Identifying market value
The so-called market value of a property is legally termed or defined as its estimated price after valuation. This final price has been agreed upon unanimously by all interested parties specifically the buyer and the seller. The market price is sometimes popularly referred to as the asking price for the property within any real estate transaction.
Valuation by the banks
Since banks themselves do not possess the credentials or expertise to carry out a property valuation, they typically seek the services of licensed valuers. A proper valuation is then conducted pending the final report. Prior to the report, bankers do provide a price overview or an approximate value to sellers through the professional valuers.
Documents for perusal
Whether a particular property meet the key criteria and stringent requirements of a valuation will depend on the documentation presented for a valuer’s scrutiny, and the most important official document being the property land title.
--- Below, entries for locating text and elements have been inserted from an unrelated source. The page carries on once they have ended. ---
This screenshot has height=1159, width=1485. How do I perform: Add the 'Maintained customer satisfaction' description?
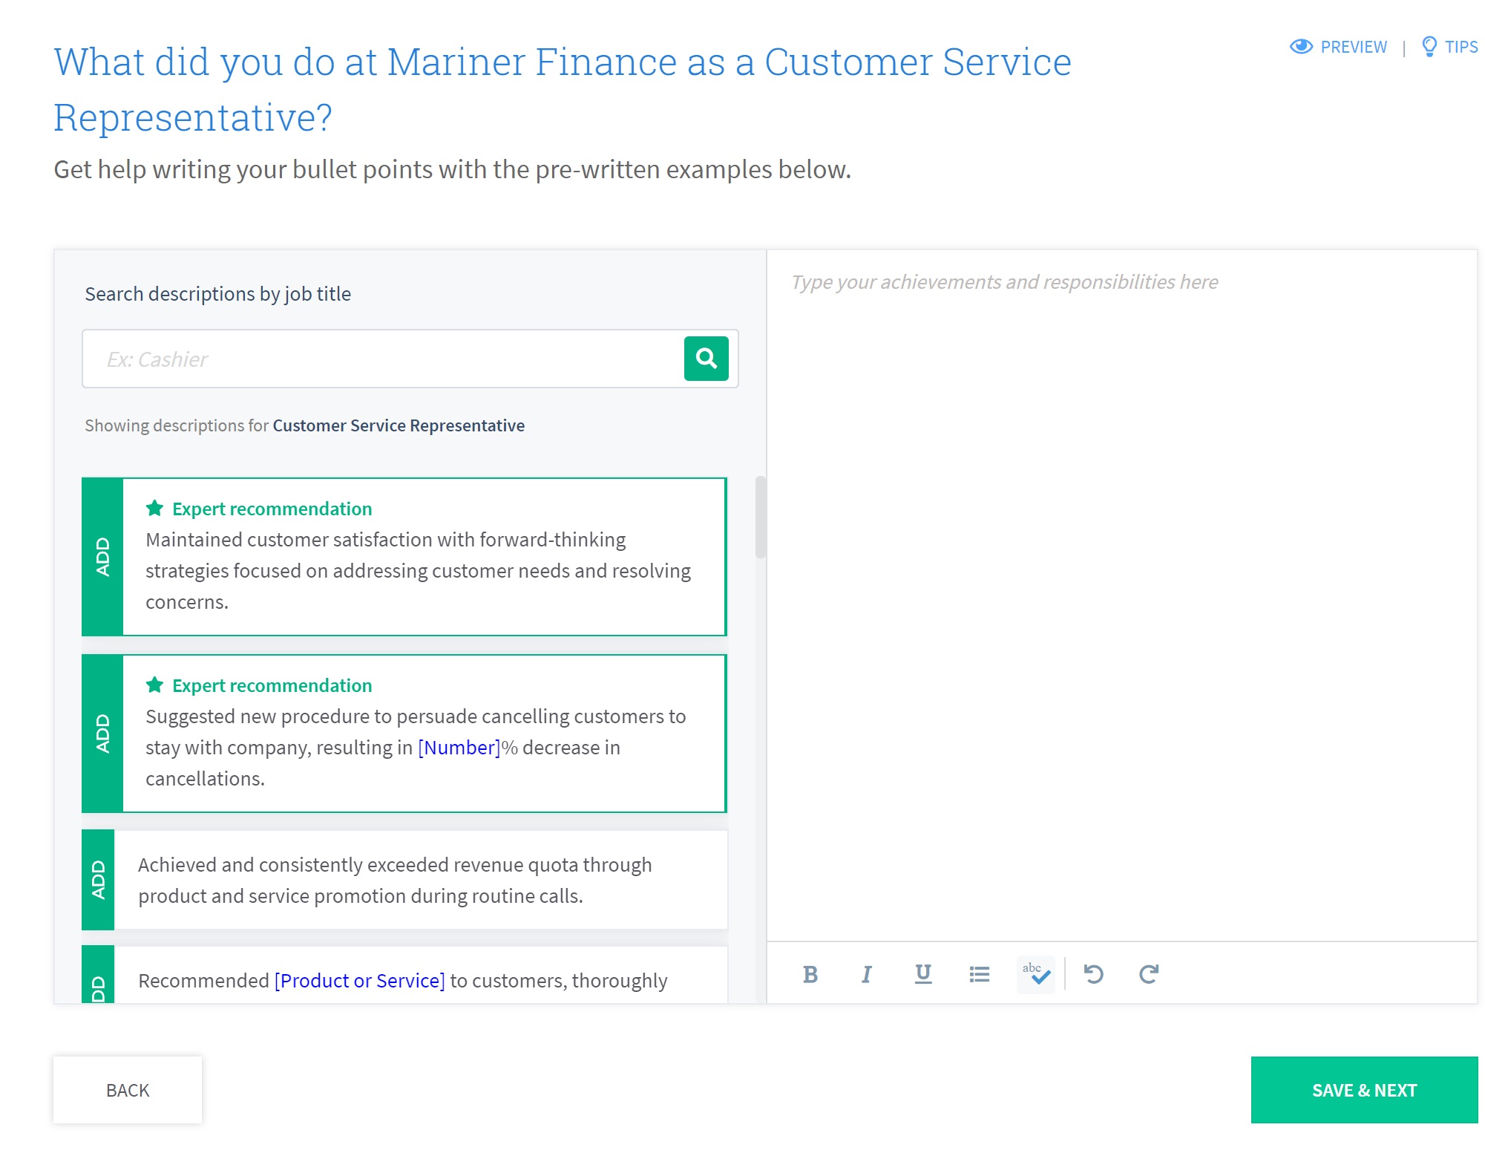click(102, 557)
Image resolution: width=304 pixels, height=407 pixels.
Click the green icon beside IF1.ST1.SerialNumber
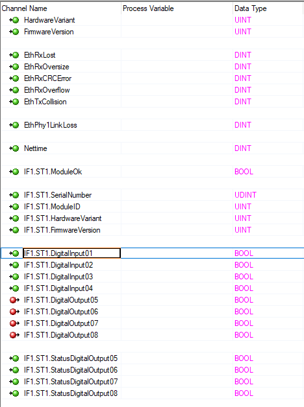(x=14, y=195)
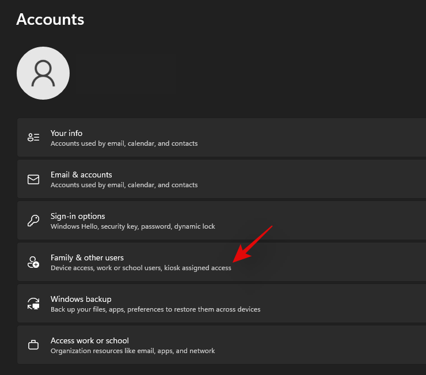
Task: Click the Windows backup sync icon
Action: pyautogui.click(x=33, y=304)
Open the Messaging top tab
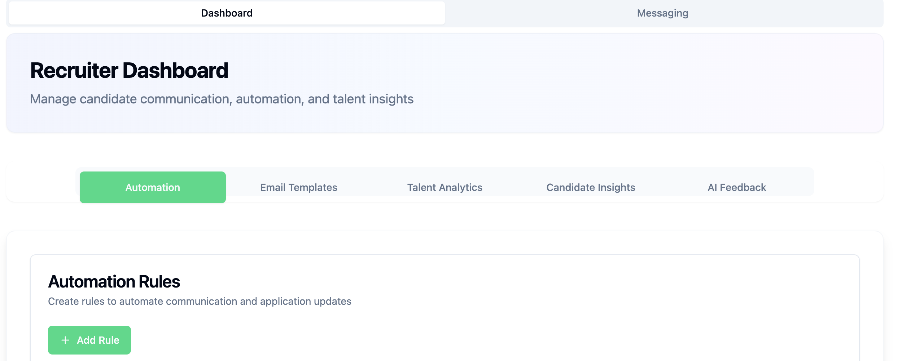This screenshot has height=361, width=902. point(662,13)
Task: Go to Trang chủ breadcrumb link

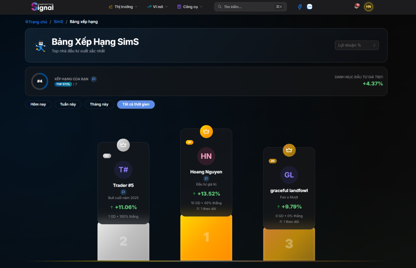Action: (36, 22)
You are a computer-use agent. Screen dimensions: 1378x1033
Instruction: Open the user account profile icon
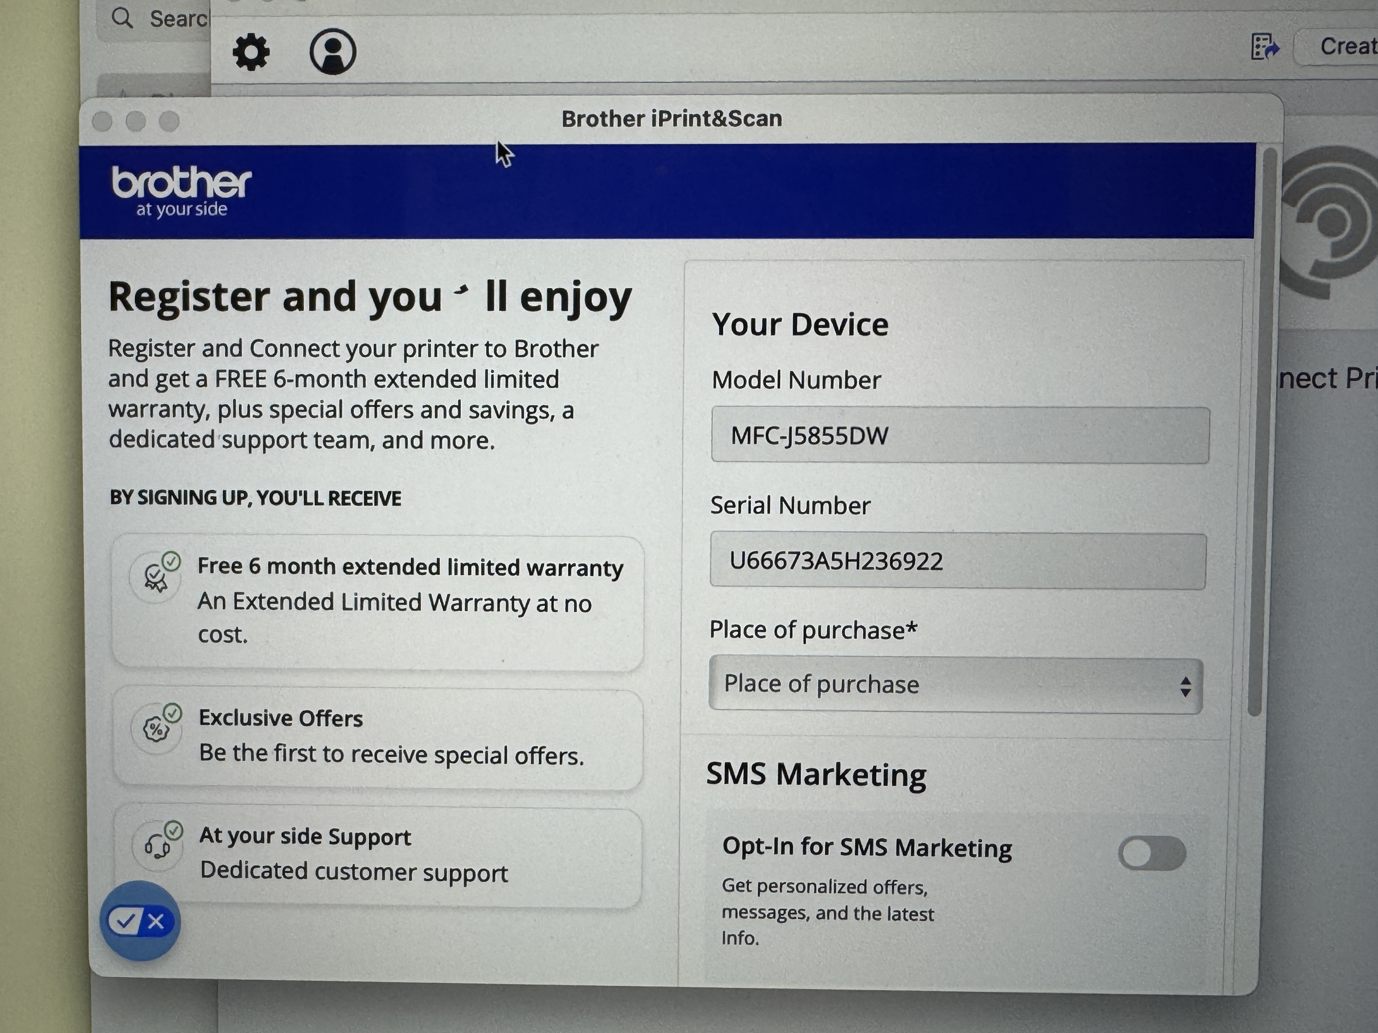(x=333, y=52)
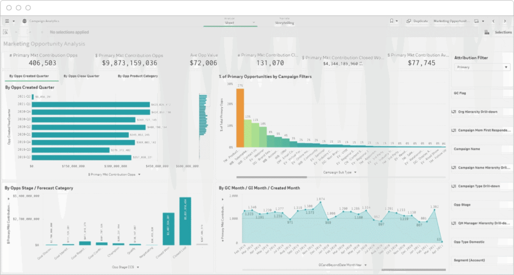
Task: Open the hamburger navigation menu
Action: pos(7,21)
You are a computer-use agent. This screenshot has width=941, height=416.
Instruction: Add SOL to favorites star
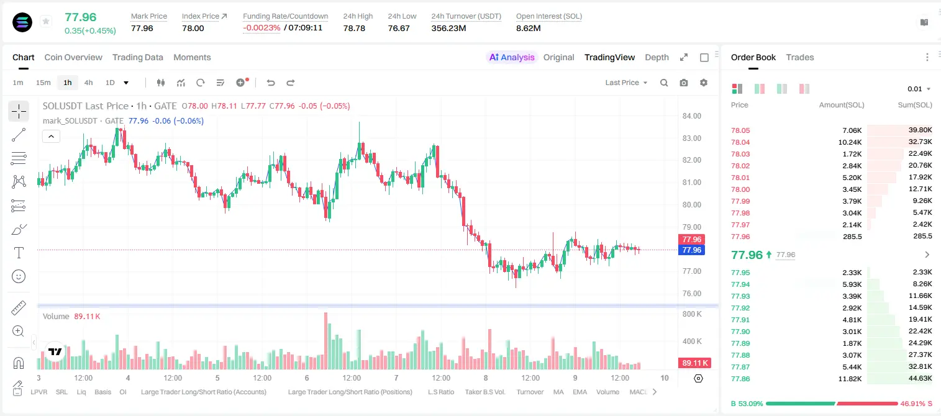(x=46, y=22)
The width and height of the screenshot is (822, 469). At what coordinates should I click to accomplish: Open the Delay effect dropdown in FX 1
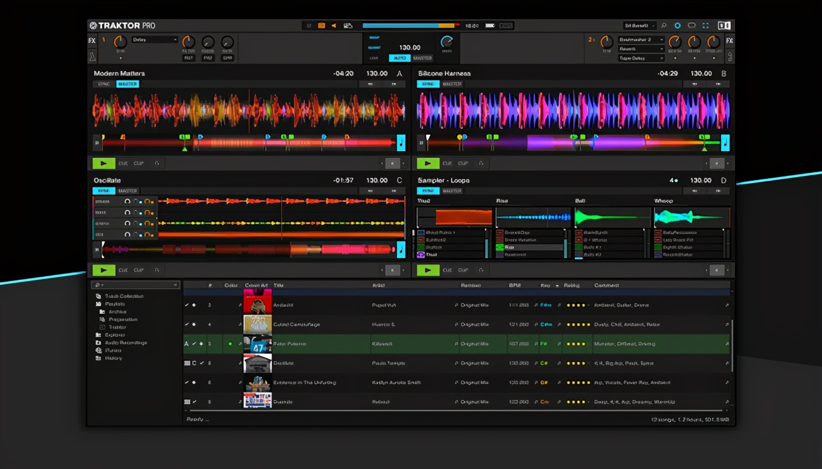(155, 40)
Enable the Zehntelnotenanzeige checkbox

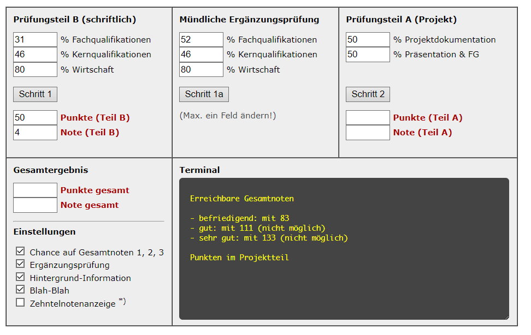20,302
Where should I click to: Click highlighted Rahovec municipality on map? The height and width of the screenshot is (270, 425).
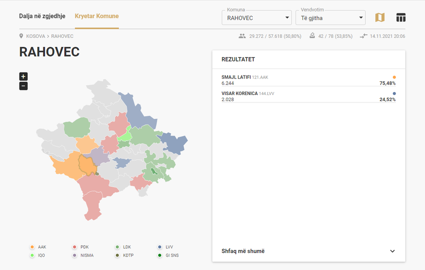pos(87,165)
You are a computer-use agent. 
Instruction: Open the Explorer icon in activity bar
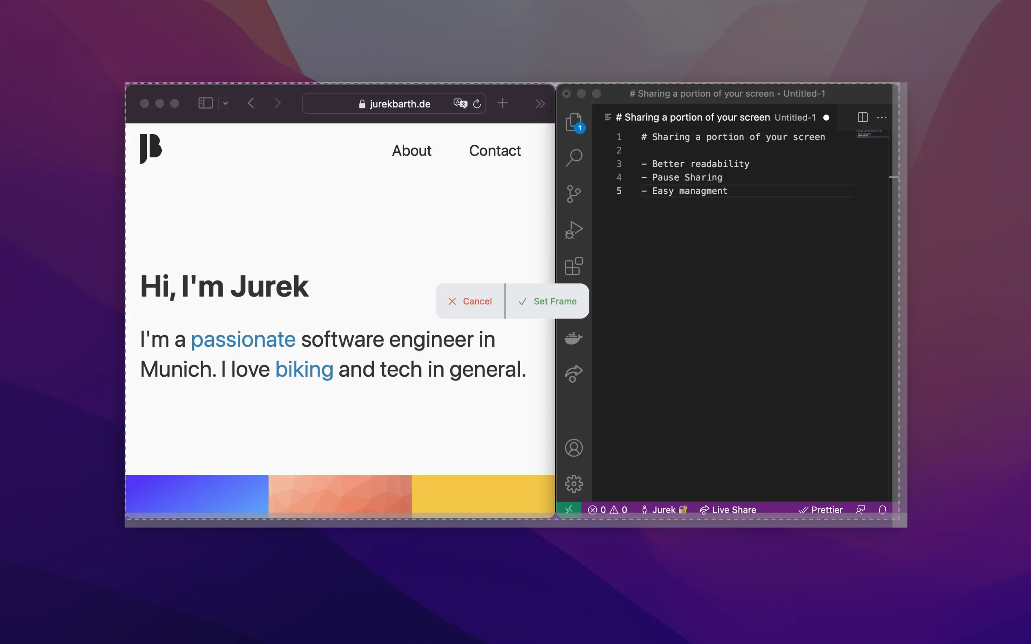click(x=573, y=122)
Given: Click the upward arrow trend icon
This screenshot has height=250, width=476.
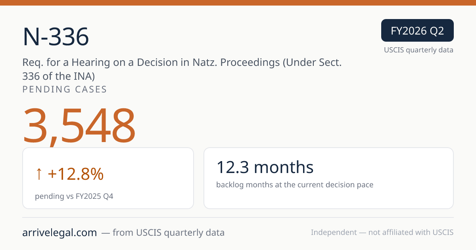Looking at the screenshot, I should 39,174.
An infrastructure inspection will subsequently be undertaken to the gauge the condition of the subject property. Physical defects are thereby identified and marked as demerit points in this laborious evaluation process. Other factors to be taken into account and consideration include location, accessibility, amenities, facilities, and future developments.
Enhancing property value
There are several ways to increase the value of a property which involves making physical changes or modifications to the existing property. This generally includes renovation and refurbishment. Dilapidated or haggard-looking houses are often given a facelift or fresh makeover to give it a brand-new appearance which increases their inherent market value. Creating extensions or additional partitions to a building’s infrastructure also changes their overall value, this however has to be approved by local council, otherwise it will be voided and have to be removed. A change in the property’s land title may actually elevate its value as witnessed in properties that have been converted from residential type to commercial use. For secondary or sub-sale properties, preparing a proper tenancy agreement can also help to boost the long-term returns or rental yield of the property itself.